Every company wants this, but few drive the point home more often than Nordstrom. For example, a few minutes before the store opens, the store manager gathers all employees together and shares feedback, both good and bad, she received the day before. This feedback, along with stories about associates who went above and beyond, creates a culture of service and sets a high bar for what is expected from each new hire.
The Missing Diamond
I'm already familiar with the stories of Nordstrom employees providing levels of service that have become legendary such as the man who returned a tire to a Nordstrom store in Alaska. Or the woman who met a customer at the airport with a new set of ironed shirts because he failed to pack any on his rush to an interview.
But I had not heard of the customer who called Nordstrom in search of a diamond that she lost in the store. The diamond was part of her engagement ring set, and she was understandably distraught. A team of Nordstrom employees got down on their hands and knees attempting to retrace her steps through the store, but they could not locate the diamond.
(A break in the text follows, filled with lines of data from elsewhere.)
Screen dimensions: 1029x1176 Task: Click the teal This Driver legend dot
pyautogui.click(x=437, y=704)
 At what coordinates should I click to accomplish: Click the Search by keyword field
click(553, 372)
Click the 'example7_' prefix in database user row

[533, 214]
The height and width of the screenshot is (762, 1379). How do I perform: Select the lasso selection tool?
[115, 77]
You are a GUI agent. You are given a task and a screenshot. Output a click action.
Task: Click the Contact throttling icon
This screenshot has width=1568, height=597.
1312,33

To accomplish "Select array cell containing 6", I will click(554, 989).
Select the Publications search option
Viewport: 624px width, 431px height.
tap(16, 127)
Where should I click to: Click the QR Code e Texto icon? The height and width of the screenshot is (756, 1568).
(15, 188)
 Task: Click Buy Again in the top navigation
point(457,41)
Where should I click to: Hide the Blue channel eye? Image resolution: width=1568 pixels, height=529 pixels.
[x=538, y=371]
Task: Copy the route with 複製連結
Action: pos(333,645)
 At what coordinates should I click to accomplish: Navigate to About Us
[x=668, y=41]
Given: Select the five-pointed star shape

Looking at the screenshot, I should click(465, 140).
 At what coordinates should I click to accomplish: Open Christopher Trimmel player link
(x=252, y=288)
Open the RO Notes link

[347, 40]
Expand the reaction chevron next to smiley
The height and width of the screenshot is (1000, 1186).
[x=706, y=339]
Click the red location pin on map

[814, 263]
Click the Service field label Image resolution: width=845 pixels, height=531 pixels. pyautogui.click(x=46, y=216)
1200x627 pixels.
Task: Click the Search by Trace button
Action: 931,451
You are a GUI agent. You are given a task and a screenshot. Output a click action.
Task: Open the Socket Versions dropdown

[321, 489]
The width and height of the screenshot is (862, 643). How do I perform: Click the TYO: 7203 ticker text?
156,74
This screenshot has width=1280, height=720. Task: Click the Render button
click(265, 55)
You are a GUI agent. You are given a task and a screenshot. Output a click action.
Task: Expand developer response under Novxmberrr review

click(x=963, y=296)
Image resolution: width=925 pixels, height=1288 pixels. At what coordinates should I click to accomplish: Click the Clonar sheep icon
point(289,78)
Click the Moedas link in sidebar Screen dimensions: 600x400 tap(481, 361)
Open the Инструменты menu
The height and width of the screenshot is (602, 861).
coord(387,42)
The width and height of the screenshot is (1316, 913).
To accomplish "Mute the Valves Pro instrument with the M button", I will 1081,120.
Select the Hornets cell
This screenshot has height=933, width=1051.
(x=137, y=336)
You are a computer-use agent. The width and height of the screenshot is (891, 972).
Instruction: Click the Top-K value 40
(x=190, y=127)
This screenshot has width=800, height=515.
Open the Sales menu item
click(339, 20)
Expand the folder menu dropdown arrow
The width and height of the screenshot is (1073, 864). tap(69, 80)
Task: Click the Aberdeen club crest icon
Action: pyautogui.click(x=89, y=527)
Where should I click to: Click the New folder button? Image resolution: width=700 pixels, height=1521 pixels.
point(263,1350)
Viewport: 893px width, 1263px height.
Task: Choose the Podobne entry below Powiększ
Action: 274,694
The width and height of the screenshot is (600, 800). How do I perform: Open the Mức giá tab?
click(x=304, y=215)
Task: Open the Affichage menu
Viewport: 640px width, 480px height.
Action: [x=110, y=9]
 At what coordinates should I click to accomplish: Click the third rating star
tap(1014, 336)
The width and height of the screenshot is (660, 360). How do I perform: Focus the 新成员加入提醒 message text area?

Near closing time, one Nordstrom employee wondered if the diamond had been vacuumed up the night before. She called the manager over housekeeping who showed up after hours with a few more employees. Through the night, they emptied vacuum bags in search of the diamond. I imagine a dust-filled room with the bag's contents strewn about the floor. In one of the last bags, a housekeeper found the diamond.
It's one thing to hire for front-line employees obsessed with delivering exemplary service, but for those same values to permeate to staff working behind the scenes is remarkable.
As someone whose job at Puget Systems is to listen and collect feedback from customers, I appreciated the level of dedication and persistence Nordstrom goes to in order to care for their customers.
For the last five years, I've worked as the Customer Happiness Engineer. I get to hear a lot of customer experiences that inspire me along with a few that we could have handled better. Reading The Nordstrom Way has given me a few ideas on ways I can improve the service I provide our customers. One example is circling back to customers who provided an idea or feedback and sharing with them how we made a change or improved a process based on their idea.
My takeaway from the book is that providing service that sets your company apart must become part your company's DNA. You can train an employee on how to perform a task, but it is nearly impossible to train them to have empathy. Nordstrom's approach is to "hire the smile, train the skill."
The Nordstrom family started with this philosophy, and it remains the hallmark of the company today.